**WHAT THE EXERCISE ASKS:** If a line in the data holds "each", copy that line out in full.
---
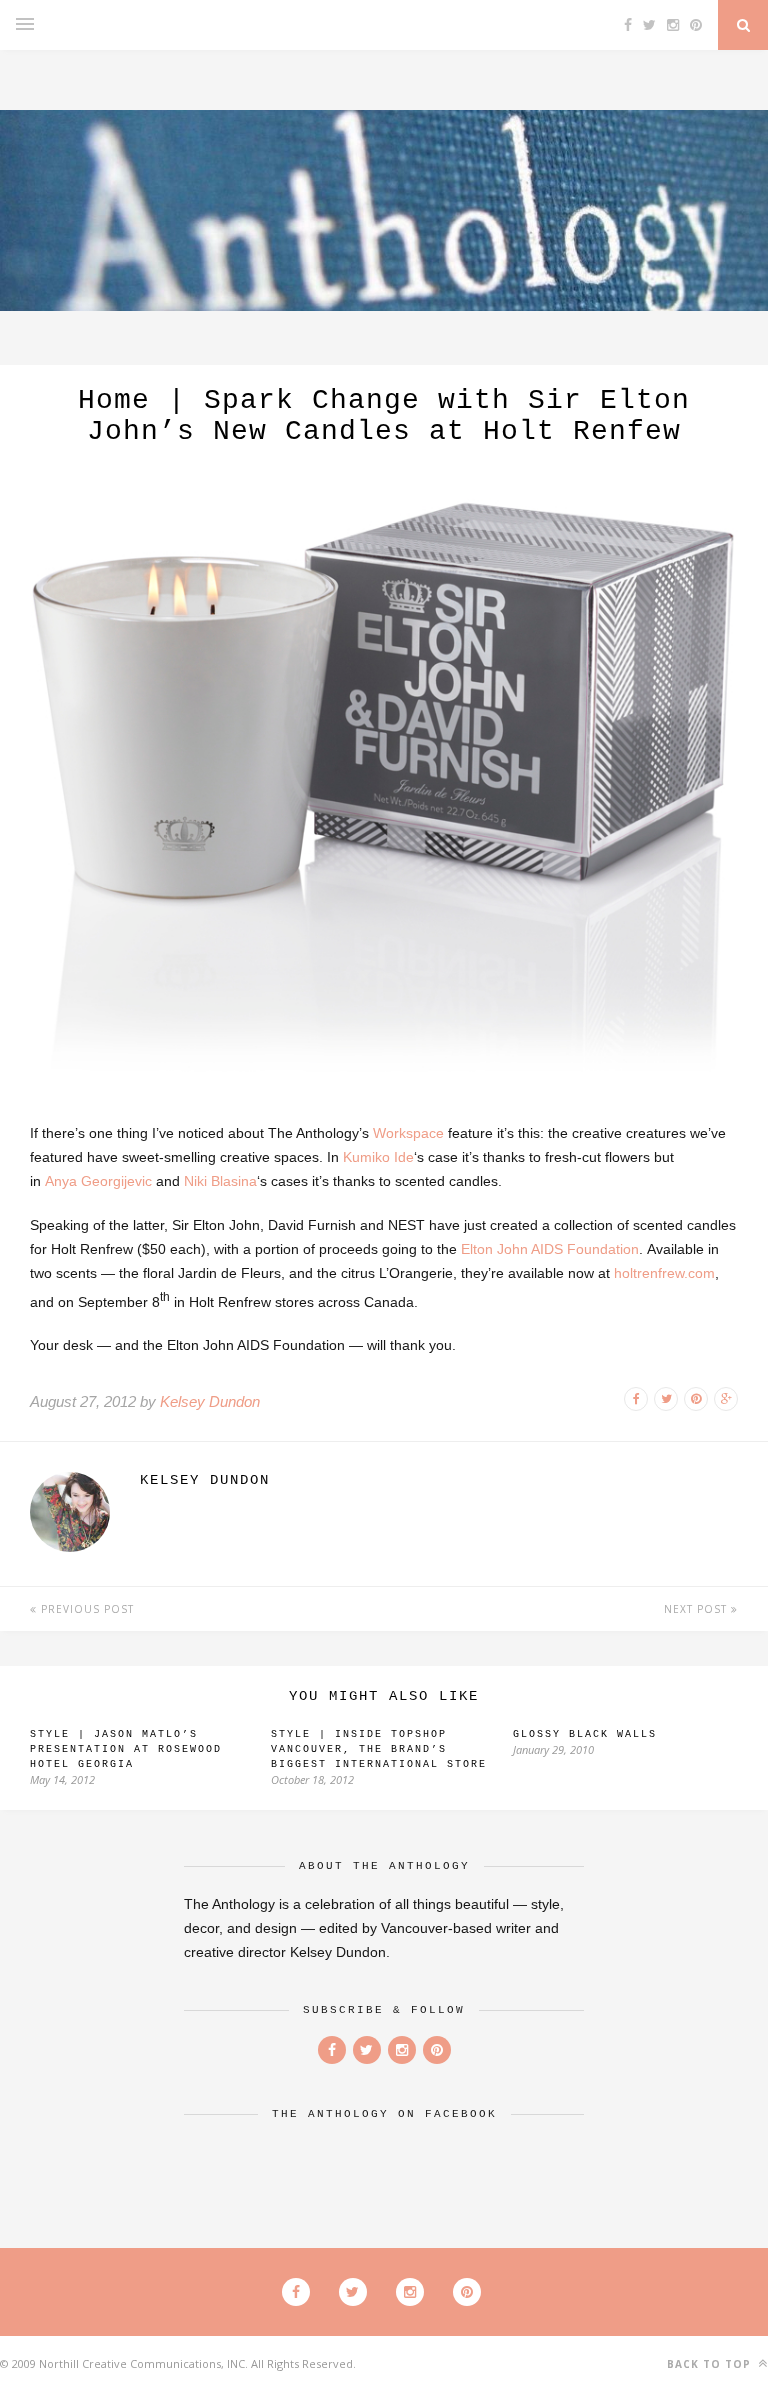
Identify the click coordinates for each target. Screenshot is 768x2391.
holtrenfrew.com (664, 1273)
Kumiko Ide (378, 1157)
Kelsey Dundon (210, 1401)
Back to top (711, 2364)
---
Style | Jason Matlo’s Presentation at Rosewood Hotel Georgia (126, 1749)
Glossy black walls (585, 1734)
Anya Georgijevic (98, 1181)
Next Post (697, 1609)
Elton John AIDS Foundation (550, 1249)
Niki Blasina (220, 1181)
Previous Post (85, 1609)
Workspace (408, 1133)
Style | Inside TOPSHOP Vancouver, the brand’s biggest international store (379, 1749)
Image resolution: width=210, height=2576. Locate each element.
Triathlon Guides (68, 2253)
---
**TASK RESULT:**
Identify the click coordinates for each target. Screenshot is 768x2391.
Image resolution: width=210, height=2576. Locate each element.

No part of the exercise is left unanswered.